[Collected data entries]
----

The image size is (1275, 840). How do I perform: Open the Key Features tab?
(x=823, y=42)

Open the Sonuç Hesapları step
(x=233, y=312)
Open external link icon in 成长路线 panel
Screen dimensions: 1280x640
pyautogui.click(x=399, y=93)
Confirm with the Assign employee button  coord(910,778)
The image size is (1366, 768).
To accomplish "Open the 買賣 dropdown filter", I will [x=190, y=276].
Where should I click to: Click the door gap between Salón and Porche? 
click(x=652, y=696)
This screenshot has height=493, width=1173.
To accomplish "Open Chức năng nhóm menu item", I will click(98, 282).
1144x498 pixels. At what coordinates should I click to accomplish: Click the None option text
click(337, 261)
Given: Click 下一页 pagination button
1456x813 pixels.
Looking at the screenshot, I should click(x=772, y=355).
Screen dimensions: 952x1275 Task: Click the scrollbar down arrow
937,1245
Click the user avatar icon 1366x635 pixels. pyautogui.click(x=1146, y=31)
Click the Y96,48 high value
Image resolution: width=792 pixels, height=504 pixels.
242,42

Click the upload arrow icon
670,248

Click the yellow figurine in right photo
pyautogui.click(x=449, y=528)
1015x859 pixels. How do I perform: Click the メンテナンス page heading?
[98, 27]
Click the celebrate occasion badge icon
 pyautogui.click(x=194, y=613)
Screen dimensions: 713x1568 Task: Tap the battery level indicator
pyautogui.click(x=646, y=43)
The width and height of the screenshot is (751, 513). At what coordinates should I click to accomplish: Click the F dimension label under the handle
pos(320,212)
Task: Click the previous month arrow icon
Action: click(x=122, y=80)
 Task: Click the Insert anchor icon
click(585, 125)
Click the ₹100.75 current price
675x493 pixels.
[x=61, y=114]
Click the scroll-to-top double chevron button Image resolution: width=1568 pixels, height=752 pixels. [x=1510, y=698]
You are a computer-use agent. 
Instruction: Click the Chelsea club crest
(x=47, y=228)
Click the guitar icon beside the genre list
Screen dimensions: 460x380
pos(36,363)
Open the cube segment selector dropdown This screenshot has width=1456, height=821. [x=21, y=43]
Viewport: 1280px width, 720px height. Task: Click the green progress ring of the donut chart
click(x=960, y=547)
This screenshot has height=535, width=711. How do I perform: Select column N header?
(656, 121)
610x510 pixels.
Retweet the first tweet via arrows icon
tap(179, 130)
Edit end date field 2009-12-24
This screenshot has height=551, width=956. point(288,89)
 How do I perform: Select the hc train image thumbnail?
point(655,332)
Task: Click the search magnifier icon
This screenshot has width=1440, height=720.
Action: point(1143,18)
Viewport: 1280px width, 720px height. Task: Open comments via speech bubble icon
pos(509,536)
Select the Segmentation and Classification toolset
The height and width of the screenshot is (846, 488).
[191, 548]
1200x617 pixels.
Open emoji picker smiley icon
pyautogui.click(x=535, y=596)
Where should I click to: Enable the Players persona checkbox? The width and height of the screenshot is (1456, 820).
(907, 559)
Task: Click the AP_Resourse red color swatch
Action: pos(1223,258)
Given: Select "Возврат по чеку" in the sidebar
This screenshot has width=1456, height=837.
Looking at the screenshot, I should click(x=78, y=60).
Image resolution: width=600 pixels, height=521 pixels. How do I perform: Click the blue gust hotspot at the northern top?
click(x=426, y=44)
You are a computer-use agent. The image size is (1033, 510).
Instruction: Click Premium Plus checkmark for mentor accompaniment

----

Gather every line of the records that contains the word "agent" and copy each of those lines out in full.

You are a computer-use agent. 
You are a computer-use agent. The image size is (1033, 510).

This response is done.